#### [Exercise details]
Below are the records. Transcribe them exactly.

#### [Provided records]
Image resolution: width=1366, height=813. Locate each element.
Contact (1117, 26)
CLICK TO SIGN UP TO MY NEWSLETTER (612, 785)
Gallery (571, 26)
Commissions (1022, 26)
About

#### [The answer]
Image resolution: width=1366, height=813. Locate each element.
Contact (1117, 26)
CLICK TO SIGN UP TO MY NEWSLETTER (612, 785)
Gallery (571, 26)
Commissions (1022, 26)
About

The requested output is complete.